Peking (AFP) – Das schlechte Ergebnis eines wichtigen chinesischen Industriebarometers hat die Börsen in Asien und Europa weiter auf Talfahrt geschickt. Der Index PMI fiel im August auf den niedrigsten Stand seit knapp sechseinhalb Jahren. Die Börsen von Shanghai bis Hongkong schlossen deutlich im Minus, in Europa fiel der Handelsstart schwach aus. Die neuen Zahlen befeuern die Sorge um Chinas Konjunktur.

Der vom Wirtschaftsinformationsdienst Markit berechnete PMI fiel im August auf 47,1 Punkte, wie die Mediengruppe Caixin auf Grundlage vorläufiger Berechnungen bekanntgab – das ist der niedrigste Wert seit 77 Monaten. Der Index stützt sich vor allem auf Angaben von Einkaufsmanagern und spiegelt die Aktivität in Fabriken und Manufakturen. Er gilt als Schlüsselbarometer für die konjunkturelle Entwicklung. Werte oberhalb von 50 Punkten stehen für Wachstum in der Industrie, Werte darunter signalisieren ein Schrumpfen.

China: PMI-Index

Der August-Wert drückte die Börsen in Shanghai und Shenzhen ins Minus. In Shanghai gab der Leitindex um fast 4,3 Punkte nach und schloss bei 3507,74 Punkten. Er lag damit nur knapp über der psychologisch wichtigen Marke von 3500 Punkten. Über die gesamte Woche betrachtet lag das Minus bei gut 11,5 Prozent. Es handelte sich um die schwächste Handelswoche seit 2011.

In Shenzhen verlor die Börse am Freitag knapp 5,4 Prozent, über die gesamte Woche waren es 11,7 Prozent. In Hongkong betrug das Tagesminus 1,53 Prozent. Der Schlussstand von 22.409,62 Punkten war der schlechteste seit Mai 2014. In Tokio und Seoul schlossen die Märkte am Freitag ebenfalls im Minus.

Die Entwicklung belastete auch auf die europäischen Börsen. Der Deutsche Aktienindex (Dax) verlor zum Handelsstart fast zwei Prozent, der CAC 40 in Paris gab um knapp 1,7 Prozent nach und der Londoner FTSE 100 um 1,1 Prozent. Der Dax lag auch am Mittag noch im Minus. Er hatte bereits am Donnerstag mehr als zwei Prozent verloren.

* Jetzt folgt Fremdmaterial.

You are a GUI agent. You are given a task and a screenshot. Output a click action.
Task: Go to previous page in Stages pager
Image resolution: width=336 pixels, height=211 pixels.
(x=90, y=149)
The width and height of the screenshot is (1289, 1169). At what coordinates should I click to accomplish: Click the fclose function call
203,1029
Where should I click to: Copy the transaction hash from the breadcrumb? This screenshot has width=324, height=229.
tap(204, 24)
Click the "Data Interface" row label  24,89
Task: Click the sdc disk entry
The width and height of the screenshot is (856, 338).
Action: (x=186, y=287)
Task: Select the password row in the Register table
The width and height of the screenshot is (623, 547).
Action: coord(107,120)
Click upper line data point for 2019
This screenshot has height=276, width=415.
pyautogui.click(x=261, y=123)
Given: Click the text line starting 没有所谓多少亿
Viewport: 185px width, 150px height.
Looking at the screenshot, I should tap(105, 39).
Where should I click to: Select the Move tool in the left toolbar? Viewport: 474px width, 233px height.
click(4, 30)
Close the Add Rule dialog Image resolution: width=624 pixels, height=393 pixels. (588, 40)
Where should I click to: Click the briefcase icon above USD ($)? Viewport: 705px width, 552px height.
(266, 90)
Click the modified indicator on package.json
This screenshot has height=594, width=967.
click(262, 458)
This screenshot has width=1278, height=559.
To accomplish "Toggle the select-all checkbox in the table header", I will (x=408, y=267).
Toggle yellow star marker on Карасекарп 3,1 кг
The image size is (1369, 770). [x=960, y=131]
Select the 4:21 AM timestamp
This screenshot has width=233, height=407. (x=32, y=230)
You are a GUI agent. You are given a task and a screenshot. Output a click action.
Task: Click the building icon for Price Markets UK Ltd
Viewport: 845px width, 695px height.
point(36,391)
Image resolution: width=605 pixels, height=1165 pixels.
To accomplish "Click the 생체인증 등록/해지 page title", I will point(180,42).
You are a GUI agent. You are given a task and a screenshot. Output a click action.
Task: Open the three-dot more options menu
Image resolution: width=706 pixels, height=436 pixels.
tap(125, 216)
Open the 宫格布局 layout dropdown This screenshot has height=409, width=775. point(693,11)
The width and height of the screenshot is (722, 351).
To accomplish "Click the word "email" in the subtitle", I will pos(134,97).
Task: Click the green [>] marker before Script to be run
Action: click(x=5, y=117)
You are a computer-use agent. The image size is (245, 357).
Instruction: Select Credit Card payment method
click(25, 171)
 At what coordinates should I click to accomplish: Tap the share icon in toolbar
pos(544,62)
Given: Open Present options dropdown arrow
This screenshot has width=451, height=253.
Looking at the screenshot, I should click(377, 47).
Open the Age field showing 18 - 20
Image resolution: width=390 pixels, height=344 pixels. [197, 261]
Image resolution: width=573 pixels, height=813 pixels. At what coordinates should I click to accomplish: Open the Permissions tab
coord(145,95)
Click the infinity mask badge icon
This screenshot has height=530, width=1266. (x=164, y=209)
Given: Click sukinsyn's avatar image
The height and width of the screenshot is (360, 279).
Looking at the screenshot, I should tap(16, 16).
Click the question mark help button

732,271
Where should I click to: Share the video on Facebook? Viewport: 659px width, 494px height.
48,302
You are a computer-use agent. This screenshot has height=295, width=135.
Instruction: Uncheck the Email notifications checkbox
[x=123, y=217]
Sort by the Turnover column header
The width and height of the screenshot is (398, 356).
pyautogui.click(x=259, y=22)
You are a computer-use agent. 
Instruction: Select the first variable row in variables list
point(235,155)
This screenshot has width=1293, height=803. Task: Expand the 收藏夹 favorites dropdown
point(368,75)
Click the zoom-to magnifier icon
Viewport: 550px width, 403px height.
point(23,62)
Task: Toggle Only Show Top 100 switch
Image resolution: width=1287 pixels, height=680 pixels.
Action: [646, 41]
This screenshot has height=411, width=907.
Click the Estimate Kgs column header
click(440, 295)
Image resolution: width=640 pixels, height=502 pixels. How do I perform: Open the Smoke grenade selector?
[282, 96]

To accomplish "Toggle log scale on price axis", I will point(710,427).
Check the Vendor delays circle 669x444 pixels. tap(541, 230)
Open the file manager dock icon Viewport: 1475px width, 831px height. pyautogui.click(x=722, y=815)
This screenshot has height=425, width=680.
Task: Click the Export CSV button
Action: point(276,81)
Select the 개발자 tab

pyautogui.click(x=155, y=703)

„Die globalen Märkte sind in Panik, weil das Ausmaß der chinesischen Konjunkturabkühlung zunehmend sichtbar wird“, sagte Analyst Angus Nicholson von IG Markets. Nicholas Teo von CMC Markets fühlte sich gar an den Beginn der Asienkrise 1997 erinnert, wie er der Nachrichtenagentur Bloomberg News sagte. Neben der Sorge um China würden die Investoren auch von der Frage verunsichert, ob und wann genau die US-Notenbank Fed eine Leitzinserhöhung vornehmen wird, erklärte Wolfgang Albrecht von der Landesbank LBBW.

Die chinesische Wirtschaftsentwicklung sorgt seit Längerem weltweit für Besorgnis. Das Land hatte 2014 mit 7,4 Prozent das schwächste Wirtschaftswachstum seit 1990 verzeichnet. Für das laufende Jahr geht Peking von einem Plus von etwa sieben Prozent aus, Beobachter fürchten aber, dass dies nicht erreicht wird. Die chinesische Zentralbank bemüht sich mit zahlreichen Maßnahmen um ein Ankurbeln der Konjunktur, von Leitzinssenkungen über Geldspritzen für die Banken bis hin zur Abwertung des Yuan.